What I’m thinking my goals should be for right now:
Finding the positive. It is very easy for me to find the negative in things, especially myself. I have been getting better and making myself find something positive in my day and putting more positive vibes out into the world. I want to make sure the last thoughts I have before I fall asleep are positive ones!
Writing in my teaching journal at least once a week. I am thinking about making this one of my goals for a thing I have to do at work, and like I said before I don’t want to focus on too many goals at once. Last year, I found that when I did make the time to write about what was going on it helped a lot. Some weeks I wrote every day and then there would be a month gap. I really want to make sure I’m reflecting more consistently and writing down those thoughts.

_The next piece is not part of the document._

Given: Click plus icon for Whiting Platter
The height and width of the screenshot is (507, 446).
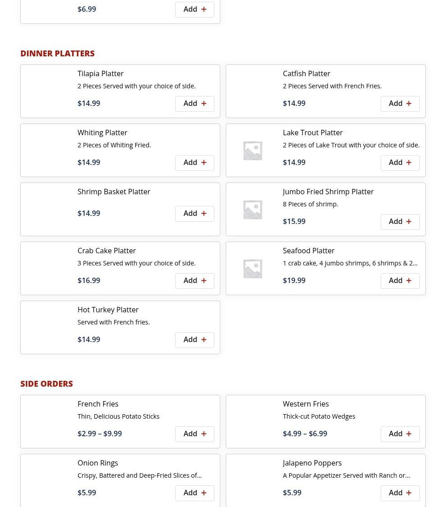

Take more steps to be healthier. This one is always tricky for me. I want to run again! I want to cross train more! I want all of my meals to be healthy! I try to do too much at once and I usually crash and burn. I’m thinking that maybe I can sit down each Sunday and actually look at my week. Perhaps I can make a workout plan for that week and then think about one healthy meal I can make that week. I am in an eating rut and I’ve been eating out far too much. Once I can accomplish this I will look to slowly add on.
So there we go. It’s hard for me to stop there, as there are so many other things I wish I was doing, or so many things I’d like to change. But I know I can’t change everything at once and once one of these things becomes a habit, I can switch it out for something new.